#### [Enunciado A]
Liste todos os percentuais mencionados no trecho sobre contas externas.
#### [Enunciado B]
Transcreva do trecho sobre contas externas a passagem que vai de "Estamos com um" até "elevado atrai capitais.", inclusive.

#### [Documento de origem]
Estamos com um déficit de 3,5% do PIB (Produto Interno Bruto), acima da média histórica, de 2,3%. E há 12 meses, era de 2%. Saímos de um sinal verde para amarelo — que merece atenção — nas contas externas. Subimos o déficit em conta corrente, não mais coberto por investimento direto há seis meses. Não estamos no sinal vermelho ainda, especialmente porque o Banco Central está fazendo o seu trabalho. Não que o BC mire a conta corrente, mas um dos efeitos colaterais de taxa de juros muito alta é fazer a economia desacelerar. E aí comprime a importação e contém o aumento do déficit em conta corrente, sem contar que o juro mais elevado atrai capitais.
Voltando ao superaquecimento da economia, ele não geraria um resultado fiscal melhor?

#### [Dados apresentados]

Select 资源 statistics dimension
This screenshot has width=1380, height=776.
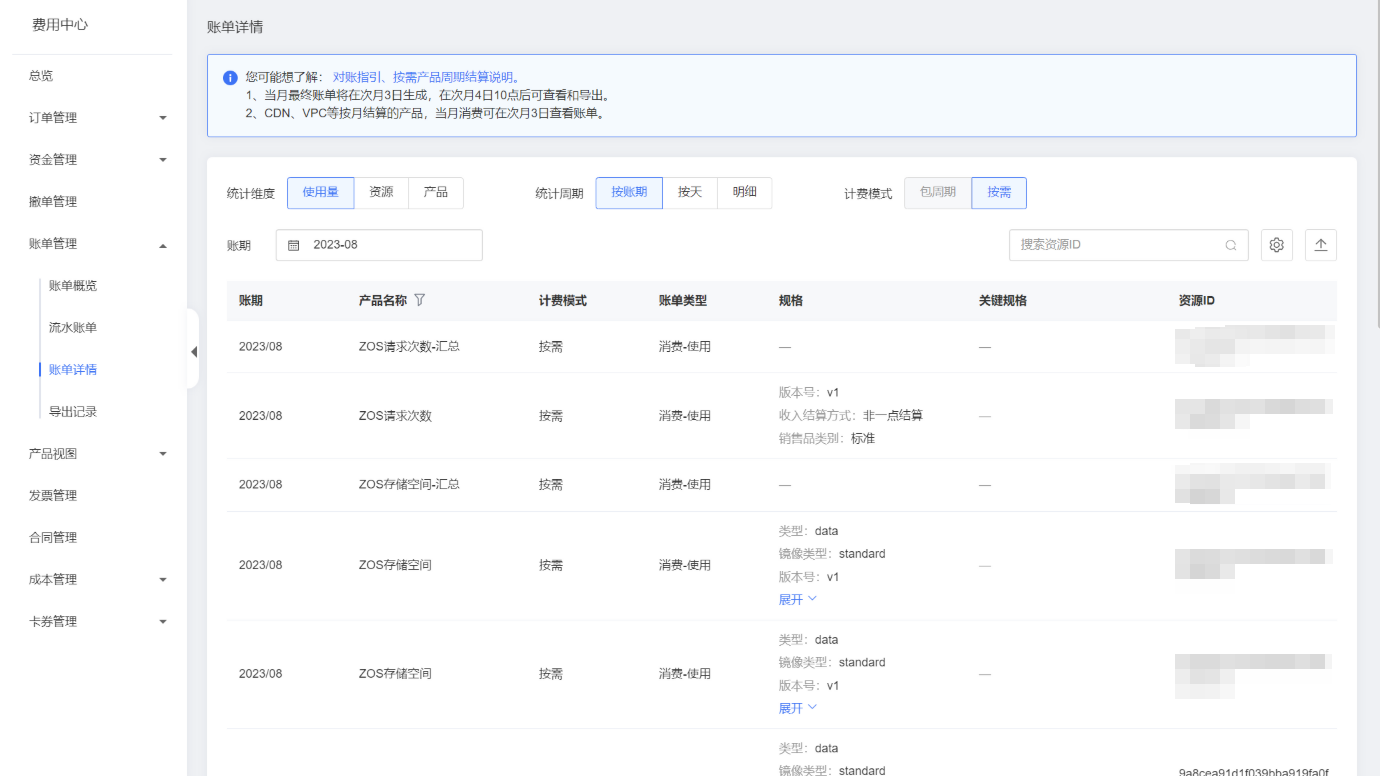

#### [Resultado do exercício A]
3,5%, 2,3%, 2%

#### [Resultado do exercício B]
Estamos com um déficit de 3,5% do PIB (Produto Interno Bruto), acima da média histórica, de 2,3%. E há 12 meses, era de 2%. Saímos de um sinal verde para amarelo — que merece atenção — nas contas externas. Subimos o déficit em conta corrente, não mais coberto por investimento direto há seis meses. Não estamos no sinal vermelho ainda, especialmente porque o Banco Central está fazendo o seu trabalho. Não que o BC mire a conta corrente, mas um dos efeitos colaterais de taxa de juros muito alta é fazer a economia desacelerar. E aí comprime a importação e contém o aumento do déficit em conta corrente, sem contar que o juro mais elevado atrai capitais.